### Extract
******
Javascript issue with precedence

I have built this function to replace a group of characters in a string by a random value from another list within a function:
function replaceExpr(a) {
var expToReplace = 0
var newSent = a
while (expToReplace == 0) {
if (a.search("zx") == -1) {
expToReplace = 1
} else {
var startPos = a.search("zx");
startPos += 2;
var endPos = a.search("xz");
var b = a.substring(startPos, endPos);
var fn = window[b];
if (typeof fn === "function") var newWord = fn();
final = newSent.replace("zx" + b + "xz", newWord);
newSent = final
a = a.replace("zx" + b + "xz", "")
}
}
return final
}
function appearance() {
var list = [
"attractive",
"fit",
"handsome",
"plain",
"short",
"tall",
"skinny",
"well-built",
"unkempt",
"unattractive"
]
return list[Math.floor(Math.random() * list.length)];
}
function personality() {
var list = [
"aggresive",
"absent-minded",
"cautious",
"detached from the real world",
"easygoing",
"focused",
"honest",
"dishonest",
"polite",
"uncivilized"
******
### Data shown
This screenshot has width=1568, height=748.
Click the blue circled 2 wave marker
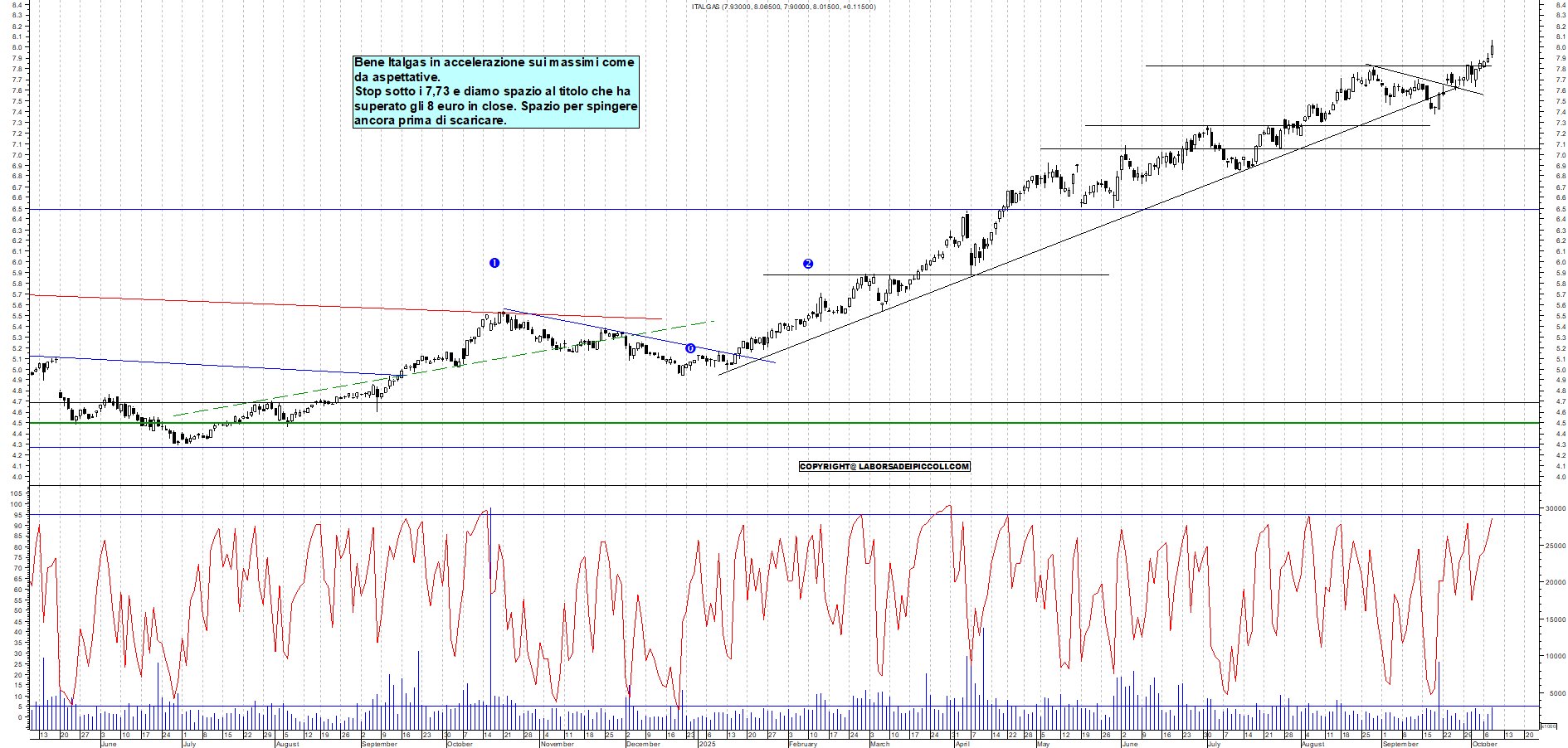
******
### What to work on
**1.** Decide whether each statement agrees with the JavaScript post. Answer yes or no for each, and quote the words of the post that decide it.
(a) The replaceExpr function finds the start position by searching for "zx".
(b) The list in the appearance function includes "tall".
(c) When no "zx" remains, replaceExpr sets expToReplace to 2.
**2.** In the JavaScript post, what string does replaceExpr search for to find the end position?

### Solutions
**1.**
(a) Yes: `var startPos = a.search("zx");`
(b) Yes: `"tall",`
(c) No: `expToReplace = 1`

**2.** "xz"